Mosè, Salvato tra i giunchi (tratto da Storie di gatti di James Herriot, Rizzoli, 1994)
Finii di asciugarmi le braccia, e stavo per accennare con noncuranza al micino, quando il signor Butler mi tese la giacca.
«Venga con me, se ha un minuto di tempo» disse. «Ho qualcosa da mostrarle.»
Lo seguii oltre una porta in fondo al locale e lungo un corridoio che portava al porcile, stretto e basso. Si fermò all’altezza di un recinto a mezza strada e puntò il dito.
«Guardi qui» disse.
Mi sporsi a guardare da sopra il muretto, e il mio viso dovette assumere un’espressione di profondo stupore, perché il contadino scoppiò in una sonora risata.
«È una novità per lei, eh?»
Fissai incredulo una grossa scrofa stesa comodamente su un fianco, che allattava una cucciolata di una dozzina di maialini, e proprio al centro della lunga schiera rosea, nero, peloso e assurdo, ecco Mosè. Aveva un capezzolo in bocca e succhiava il latte con lo stesso estatico piacere dei teneri, nudi compagni che lo fiancheggiavano.
«Cosa diavolo…?» farfugliai.
Il signor Butler stava ancora ridendo. «Lo sapevo che non doveva aver mai visto una cosa del genere, come me, del resto.»
«Ma com’è successo?» Non riuscivo a staccare gli occhi dalla scena.
«L’idea è stata della mia signora» rispose. «Quando è riuscita a insegnare al piccolino a lappare il latte, l’ha portato fuori per trovargli una sistemazione al calduccio nelle cascine.

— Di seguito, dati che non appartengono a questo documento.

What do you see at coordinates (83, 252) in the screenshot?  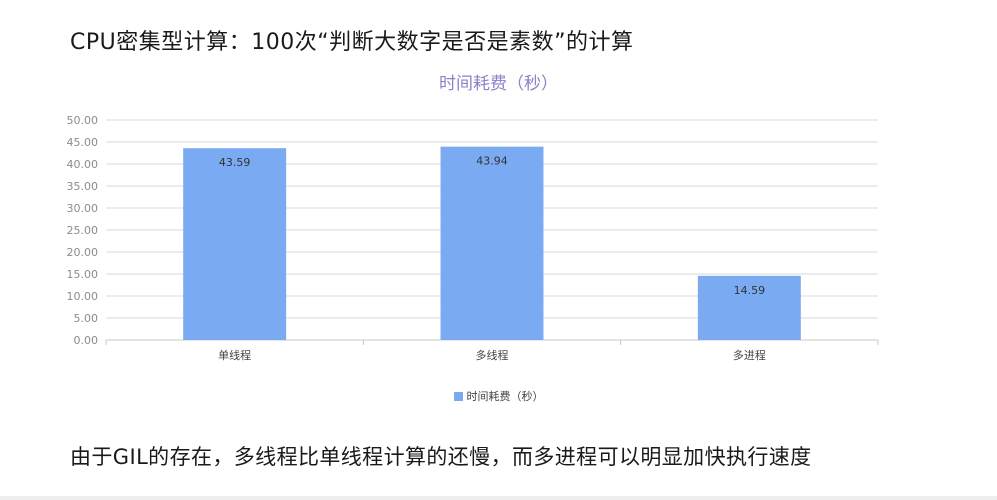 I see `y-tick-label: 20.00` at bounding box center [83, 252].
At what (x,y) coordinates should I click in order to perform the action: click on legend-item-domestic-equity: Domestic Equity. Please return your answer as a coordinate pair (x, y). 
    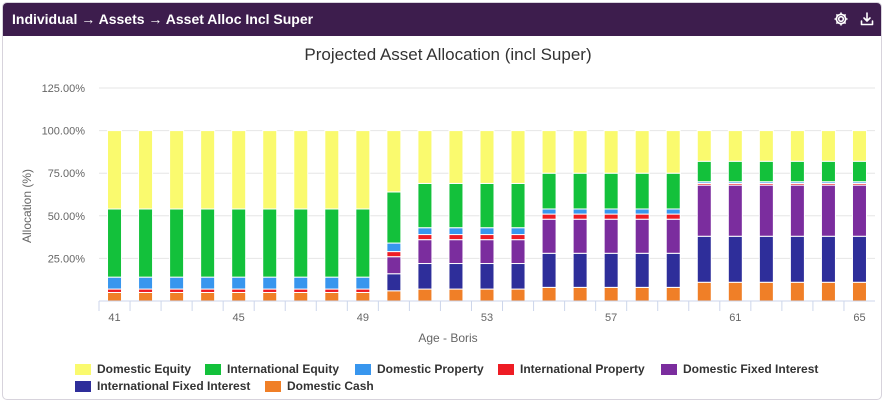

Ha scelto questo recinto perché Bertha, la scrofa, aveva appena figliato, e io ci avevo piazzato una stufetta, ed era comodo e spazioso.»

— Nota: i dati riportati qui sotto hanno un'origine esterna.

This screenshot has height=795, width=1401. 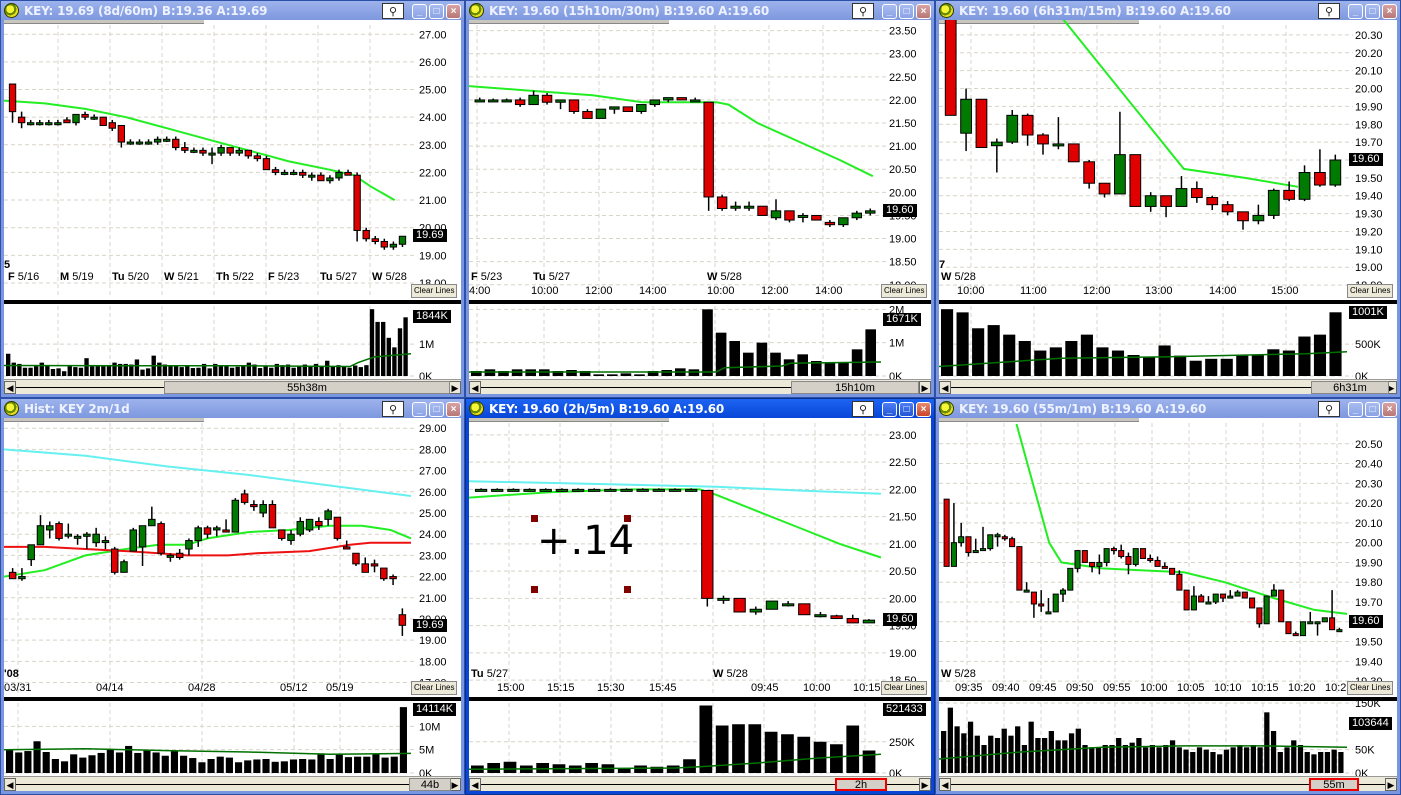 I want to click on time-scrollbar: ◀ ▶ 55m, so click(x=1168, y=784).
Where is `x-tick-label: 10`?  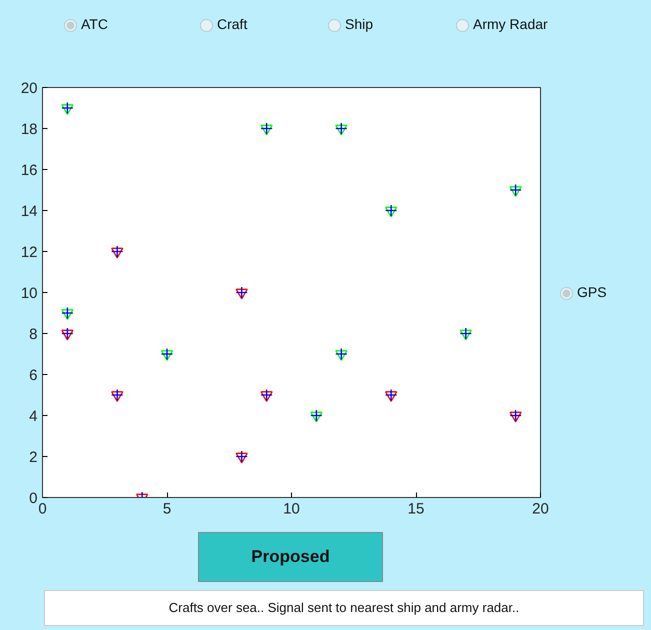 x-tick-label: 10 is located at coordinates (292, 509).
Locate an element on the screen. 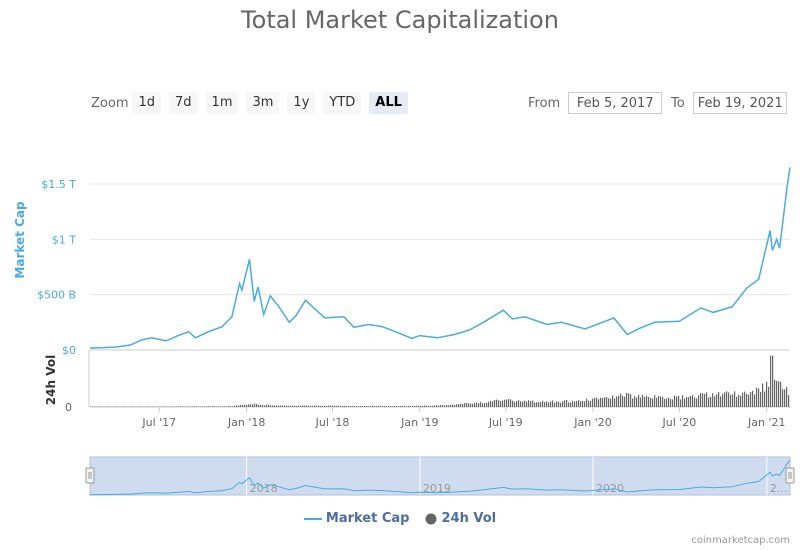 This screenshot has height=550, width=800. legend-item-volume: 24h Vol is located at coordinates (460, 518).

Annuii. «Mi sembra giusto.»
«Be’, ci ha sistemato Mosè con una ciotola di latte,» riprese a dire il contadino «ma il piccoletto non c’è rimasto per molto vicino alla stufetta… quando sono tornato a dare un’occhiata, si era accomodato in latteria.»
Scrollai le spalle. «Dicono che nel nostro mestiere ogni giorno s’impara qualcosa di nuovo, ma questa è una cosa di cui non avevo mai sentito parlare. Comunque, ha tutta l’aria di trovarsi benone: si nutre solo di latte della scrofa o ne beve ancora dalla ciotola?»
«Un po’ dell’uno e un po’ dell’altro, secondo me. Difficile dirlo.»
In ogni caso, quale che fosse il nutrimento che assumeva, Mosè crebbe in fretta, trasformandosi in un bell’animale guizzante col mantello di una straordinaria lucentezza, il che poteva dipendere o meno dall’elemento porcino contenuto nella sua alimentazione. Quando andavo alla fattoria dei Butler, non mancavo mai di dare un’occhiata nel porcile. Pareva che Bertha, la madre adottiva di Mosè, non ci trovasse nulla di strano, in quel peloso intruso, e lo accudiva con noncuranza, grugnendo soddisfatta, come faceva col resto della sua nidiata.
Mosè, per quanto lo riguardava, dava l’impressione di trovare di suo gradimento il mondo dei maiali. Quando i porcellini si accoccolavano l’uno sull’altro a schiacciare un pisolino, nel mucchio c’era anche lui, e quando, a otto settimane, i suoi giovani colleghi furono svezzati, il micio manifestò il proprio attaccamento a Bertha trascorrendo con lei la maggior parte del suo tempo.
E le cose rimasero così nel corso degli anni. Mosè saltava spesso nel recinto, strofinandosi beato contro la massa consolante della scrofa, ma io lo ricordo soprattutto nel suo posto preferito: accovacciato sul muretto a guardare dall’alto, forse meditabondo, quella che era stata la sua prima, calda dimora.